Metadata-Version: 2.1
Name: TezzCrawler
Version: 0.3.1
Summary: A web crawler that converts web pages to markdown and prepares them for LLM consumption
Home-page: https://github.com/TezzLabs/TezzCrawler
Author: Japkeerat Singh
Author-email: japkeerat21@gmail.com
Classifier: Programming Language :: Python :: 3
Classifier: License :: OSI Approved :: MIT License
Classifier: Operating System :: OS Independent
Requires-Python: >=3.10
Description-Content-Type: text/markdown
License-File: LICENSE
Requires-Dist: requests==2.32.3
Requires-Dist: typer==0.13.0
Requires-Dist: beautifulsoup4==4.12.3
Requires-Dist: markdownify==0.13.1
Requires-Dist: lxml==5.3.0

# TezzCrawler

A powerful web crawler that converts web pages to markdown format, making them ready for LLM consumption.

## Features

- Single page scraping with markdown conversion
- Full website crawling using sitemap.xml
- Proxy support for web scraping
- Simple CLI interface
- Easy to use as a Python package

## Installation

```bash
pip install TezzCrawler
```

## Usage

### Command Line Interface

1. Scrape a single page:
```bash
tezzcrawler scrape-page https://example.com --output ./output
```

2. Crawl from sitemap:
```bash
tezzcrawler crawl-from-sitemap https://example.com/sitemap.xml --output ./output
```

3. Using with proxy:
```bash
tezzcrawler scrape-page https://example.com \
    --proxy-url proxy.example.com \
    --proxy-port 8080 \
    --proxy-username user \
    --proxy-password pass \
    --output ./output
```

### Python Package

```python
from tezzcrawler import Scraper, Crawler
from pathlib import Path

# Scrape a single page
scraper = Scraper()
scraper.scrape_page("https://example.com", Path("./output"))

# Crawl from sitemap
crawler = Crawler()
crawler.crawl_sitemap("https://example.com/sitemap.xml", Path("./output"))
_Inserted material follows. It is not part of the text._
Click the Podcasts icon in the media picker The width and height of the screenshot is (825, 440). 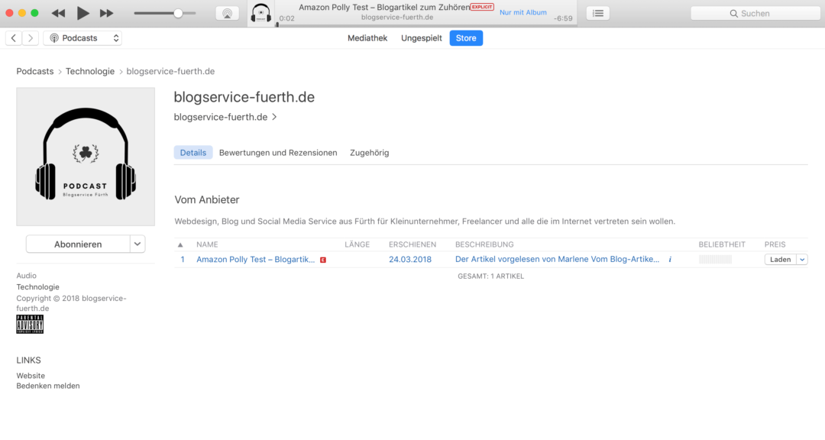pyautogui.click(x=53, y=37)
# With proxy configuration
scraper = Scraper(
    proxy_url="proxy.example.com",
    proxy_port=8080,
    proxy_username="user",
    proxy_password="pass"
)
```

## Development

1. Clone the repository:
```bash
git clone https://github.com/TezzLabs/TezzCrawler.git
cd TezzCrawler
```

2. Install development dependencies:
```bash
pip install -e ".[dev]"
```

## License

MIT License - see LICENSE file for details.